Reference to online purchase security was a little stronger with some “self help” tips about checking that the merchant website is reputable and secure (https://), recording merchant physical contact details, keeping any user names and passwords secret, and printing order confirmations. There is also, of course, information provided about 3-domain security (digital certification protocols like MasterCard SecureCode and Verified by Visa). This helps to better protect the channel, but overall uptake, deployment, utilisation and completion of these protocols is still patchy, and even 3-domain security does not always help avert fraud – take instances such as account takeover, first-party fraud and application fraud.

(One would like to think that the extra “self help” tips for online purchases are due to the fact that e-commerce is by far the most prolific card-not-present channel, whereas mail and telephone order is shrinking in size and popularity. But the cynics might suggest that such extra help is actually being offered because the liability model has changed for e-commerce. Banks are keen to ensure the authenticity and security of e-commerce transactions because, if a merchant is signed up for 3-domain security authentication, banks can’t reclaim fraudulent spend on those transactions via subsequent "did not participate" chargebacks. The same pressure/imperative for banks does not exist for mail or telephone order, as these transactions are not covered by 3D protocols and are therefore still eligible for chargeback.)

There is a good news story for the innocent and card-not-present consumer, though. However insecure the CNP environment might have become as we have moved quickly into the realms of ease of accessibility and agility of payment, correctly deployed card fraud prevention and detection solution like FICO® Falcon® Fraud Manager are still managing to beat the criminals at their game. Our latest data shows that FICO Falcon users in Europe have cut the value of CNP fraud by more than 50% across two years — much better than the industry’s 6% reduction in the same period.

This is not to say that we have the CNP problem cracked, of course. Indeed, while the absolute value of CNP fraud losses may have reduced, the proportion of fraud attributable to CNP continues to rise. So perhaps a criminal now has difficulty making £500 on one transaction as he may have done in the past, but if he can get £400 through 10 separate transactions then it is still worth the effort.

And of course it is not simply a European story — CNP losses are expected to swell even further with the pending migration in the US from magnetic stripe cards to chip card technology, just as they did elsewhere in the world.
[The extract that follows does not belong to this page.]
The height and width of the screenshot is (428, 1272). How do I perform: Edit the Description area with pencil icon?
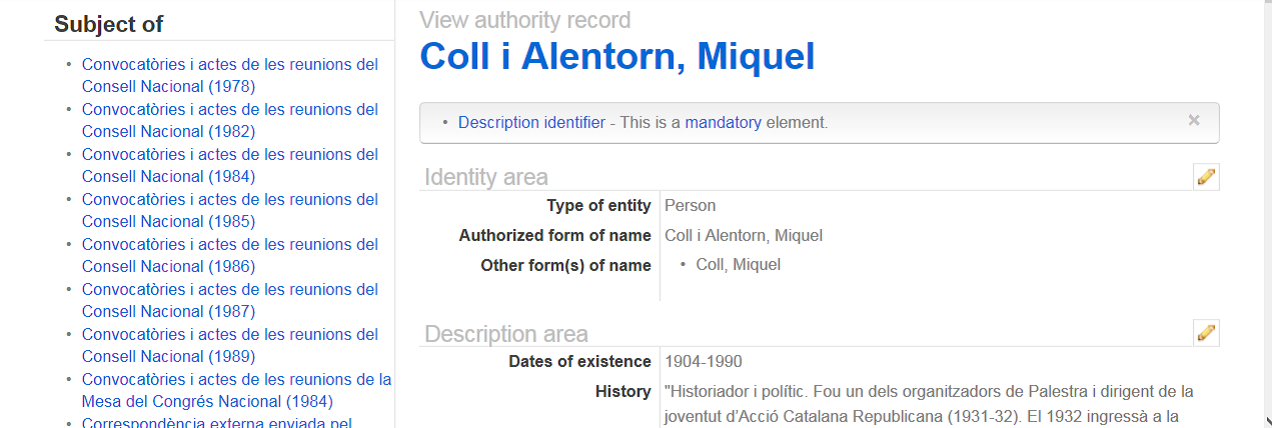click(x=1206, y=333)
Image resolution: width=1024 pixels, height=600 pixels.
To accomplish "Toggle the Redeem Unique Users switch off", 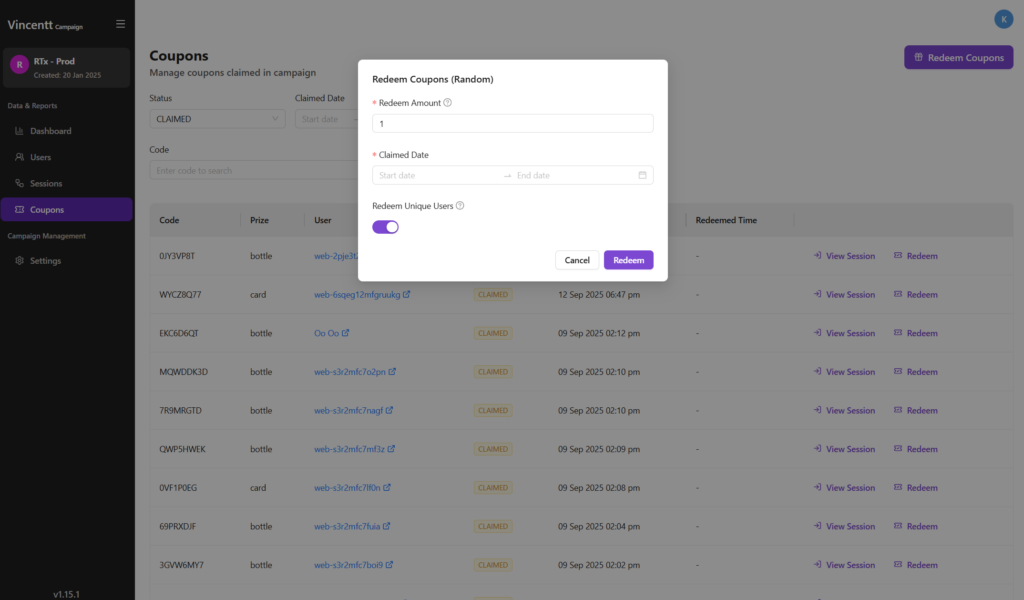I will tap(385, 227).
As the global CNP environment becomes more attractive to criminals, so the defences need to become more thorough and sophisticated.

As my colleague Martin Warwick has reflected, there are new defences in the armoury like merchant profiling, and it is important that all banks stay vigilant both to the changing nature of attack and the developing solutions to redress. We need to continue to suppress the attraction of the CNP channels for the criminal.